++++ RECORDS ++++

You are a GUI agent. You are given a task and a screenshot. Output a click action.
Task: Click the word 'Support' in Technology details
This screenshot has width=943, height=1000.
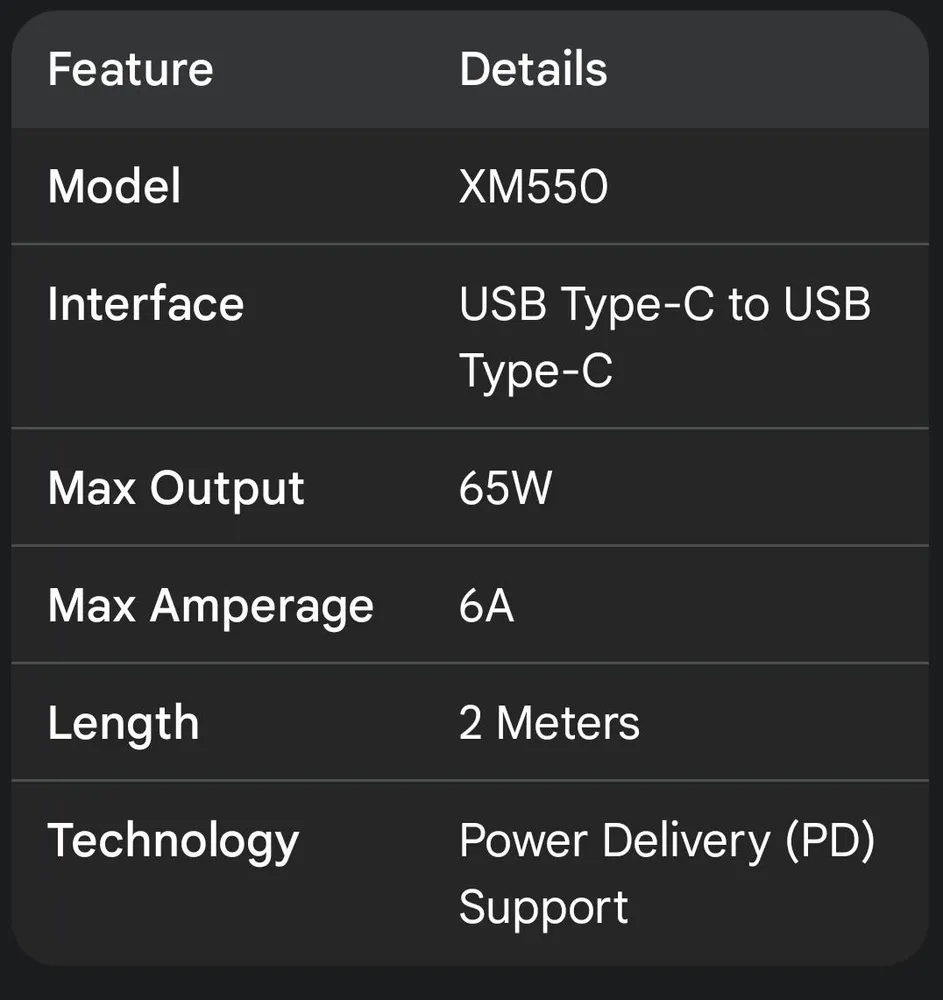pyautogui.click(x=543, y=908)
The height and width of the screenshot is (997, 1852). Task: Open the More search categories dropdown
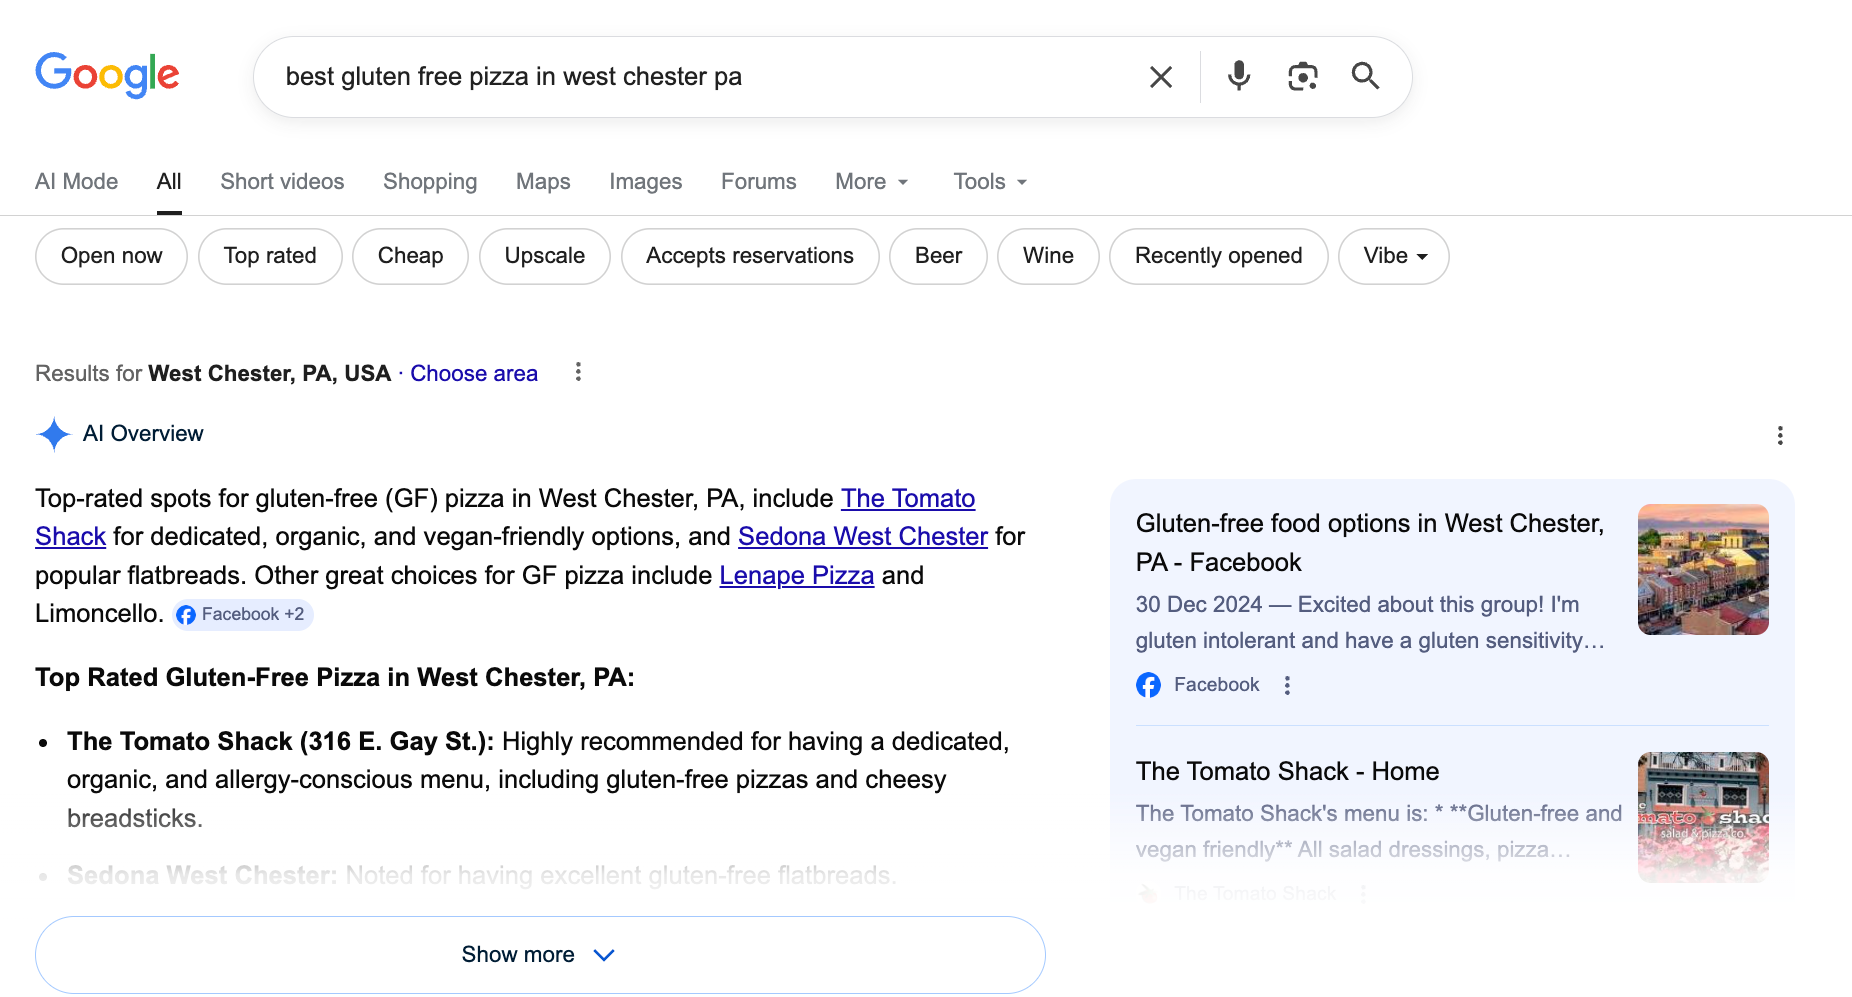869,181
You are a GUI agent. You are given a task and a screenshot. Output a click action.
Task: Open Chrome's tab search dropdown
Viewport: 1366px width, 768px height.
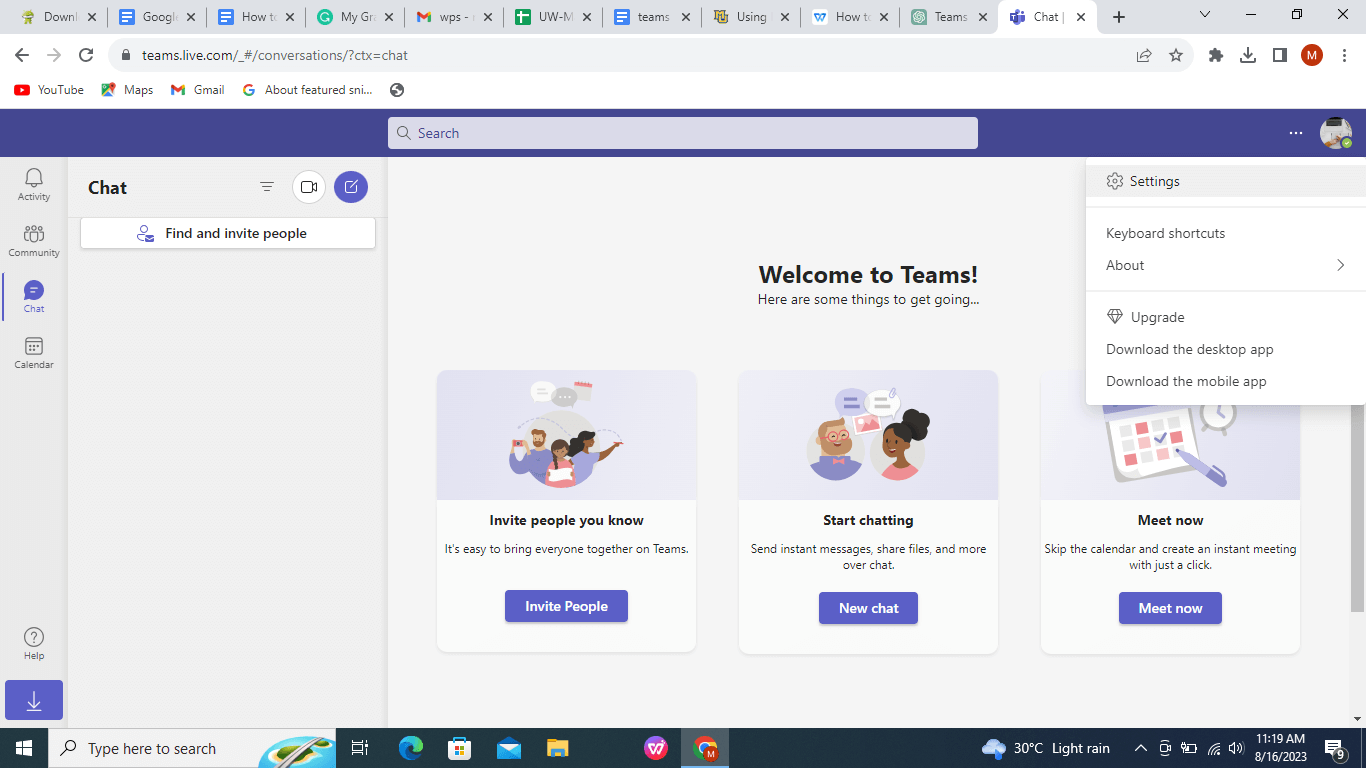pyautogui.click(x=1204, y=15)
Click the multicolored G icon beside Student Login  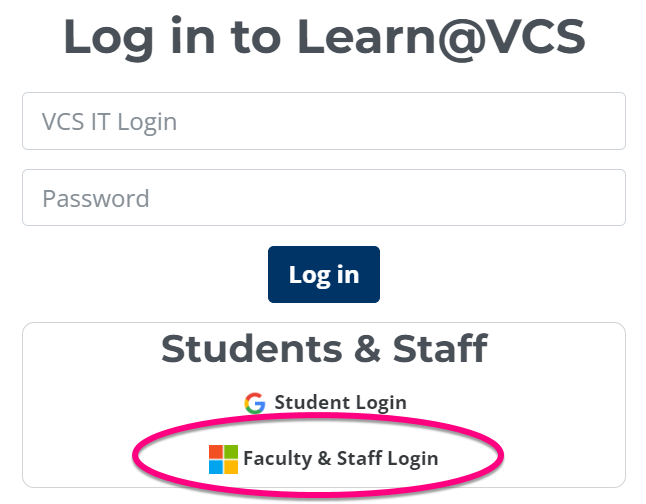pos(254,403)
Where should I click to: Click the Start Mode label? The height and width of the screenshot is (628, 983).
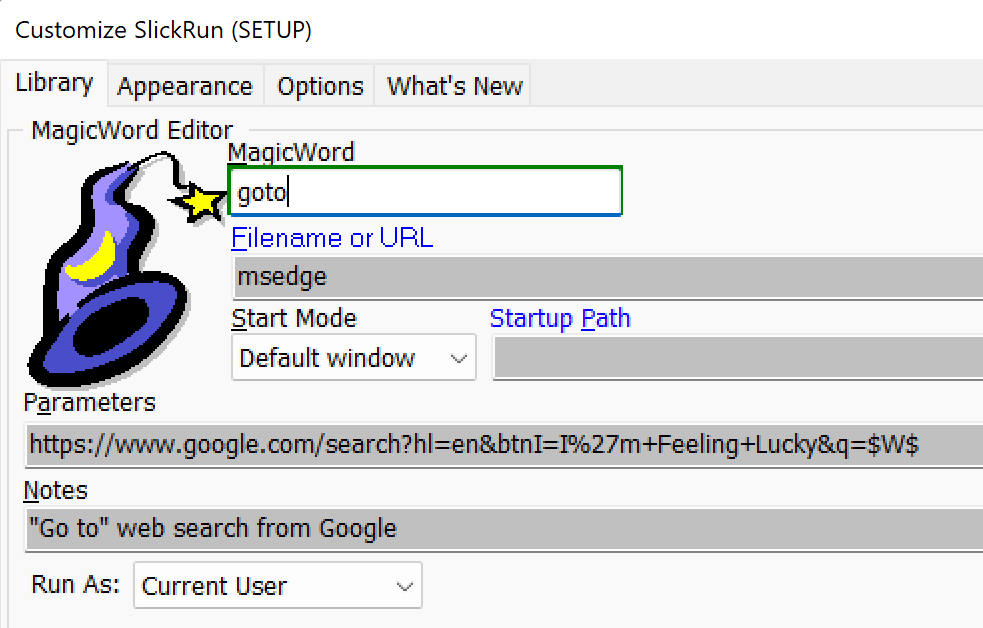click(x=294, y=319)
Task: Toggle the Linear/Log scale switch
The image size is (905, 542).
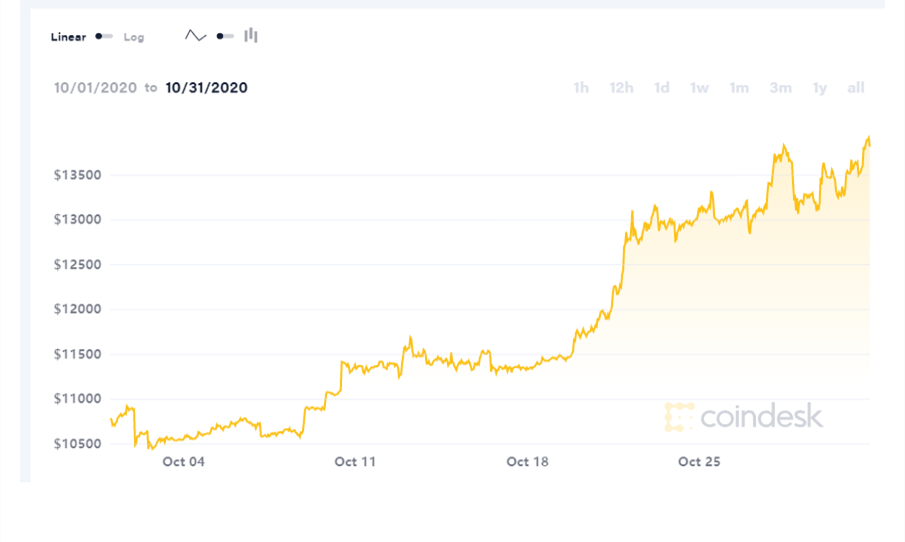Action: click(104, 37)
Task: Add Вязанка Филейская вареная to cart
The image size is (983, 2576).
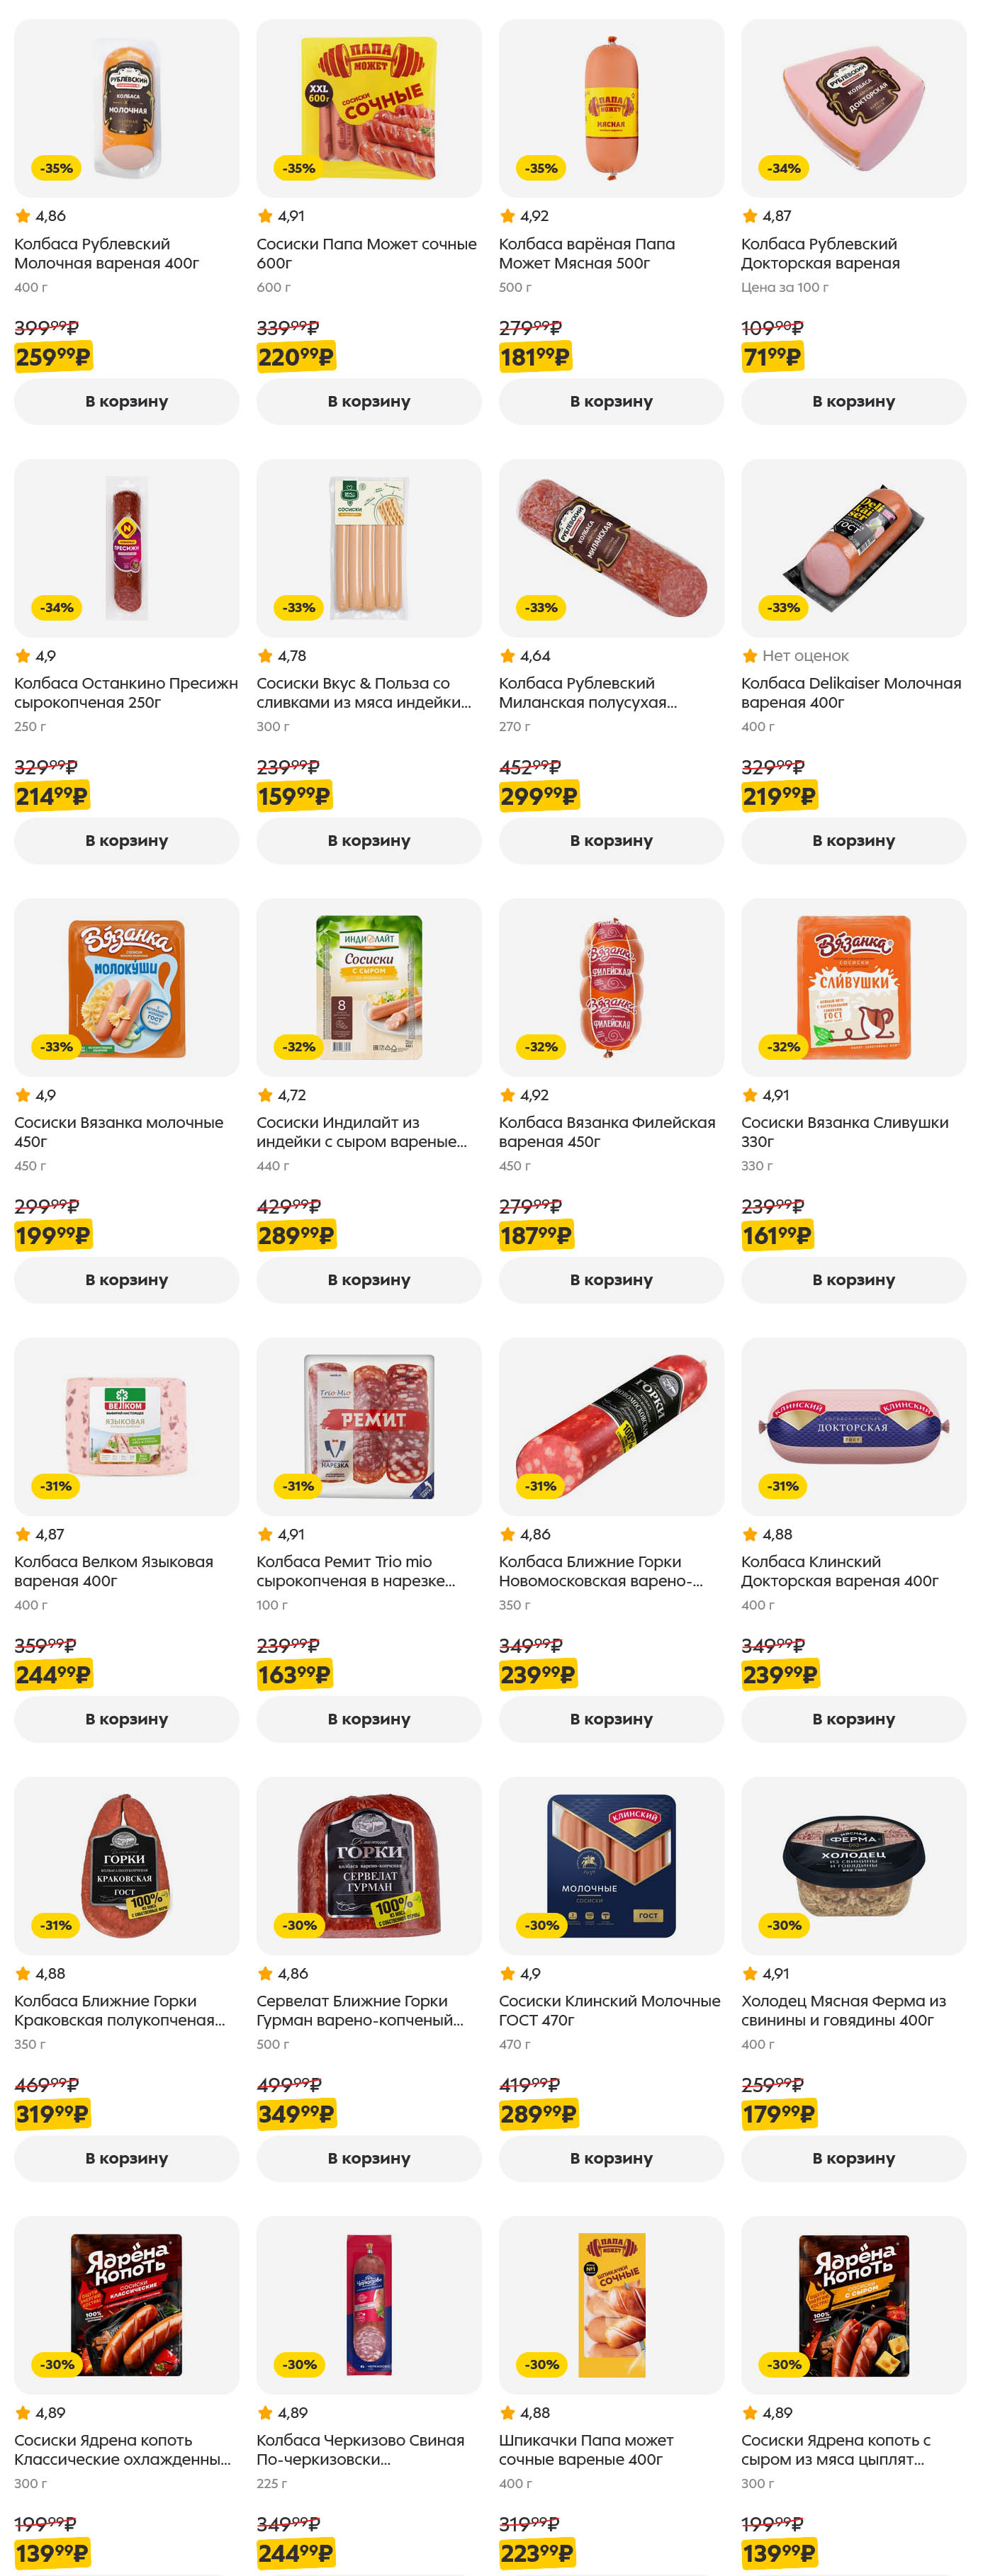Action: 610,1279
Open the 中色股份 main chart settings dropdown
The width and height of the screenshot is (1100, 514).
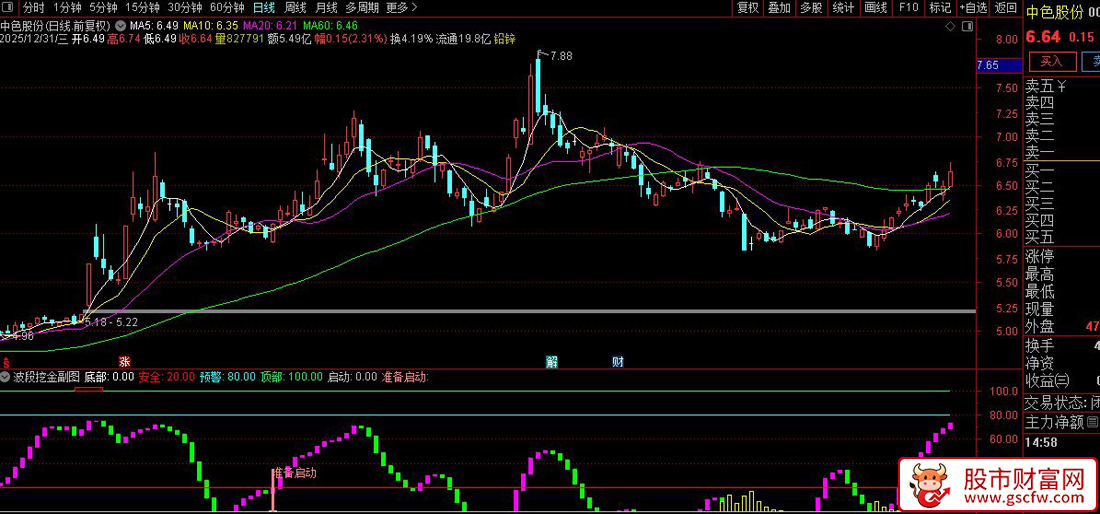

++++

▶ **WHAT YOU HAVE TO DO**
Where the line containing "Task: Add Вязанка Филейская вареная to cart" appears in the entries above, start there and set down every line exactly through the last one, inclusive; omit pictures.

▶ **ANSWER**
Task: Add Вязанка Филейская вареная to cart
The image size is (983, 2576).
Action: 610,1279
Open the 中色股份 main chart settings dropdown
The width and height of the screenshot is (1100, 514).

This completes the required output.